Work to complete ▸ Copy the records that follow exactly, leaving nothing out.
__________________________________________________
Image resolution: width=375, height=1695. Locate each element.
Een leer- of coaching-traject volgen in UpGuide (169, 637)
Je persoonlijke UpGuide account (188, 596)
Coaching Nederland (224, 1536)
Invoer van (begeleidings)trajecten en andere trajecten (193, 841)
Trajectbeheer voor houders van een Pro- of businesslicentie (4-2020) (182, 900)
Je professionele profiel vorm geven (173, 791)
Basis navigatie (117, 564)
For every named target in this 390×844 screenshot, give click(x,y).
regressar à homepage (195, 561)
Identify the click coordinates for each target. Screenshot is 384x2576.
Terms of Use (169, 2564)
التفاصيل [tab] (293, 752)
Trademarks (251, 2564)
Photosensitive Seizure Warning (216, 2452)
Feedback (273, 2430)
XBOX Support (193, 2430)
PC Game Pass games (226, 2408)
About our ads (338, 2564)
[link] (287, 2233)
__________________________________________________
Solution ▸
Image resolution: width=375, height=1695. Locate each element.
Een leer- of coaching-traject volgen in UpGuide (169, 637)
Je persoonlijke UpGuide account (188, 596)
Coaching Nederland (224, 1536)
Invoer van (begeleidings)trajecten en andere trajecten (193, 841)
Trajectbeheer voor houders van een Pro- of businesslicentie (4-2020) (182, 900)
Je professionele profiel vorm geven (173, 791)
Basis navigatie (117, 564)
For every named target in this 390×844 screenshot, give click(x,y).
regressar à homepage (195, 561)
Identify the click coordinates for each target. Screenshot is 384x2576.
Terms of Use (169, 2564)
التفاصيل [tab] (293, 752)
Trademarks (251, 2564)
Photosensitive Seizure Warning (216, 2452)
Feedback (273, 2430)
XBOX Support (193, 2430)
PC Game Pass games (226, 2408)
About our ads (338, 2564)
[link] (287, 2233)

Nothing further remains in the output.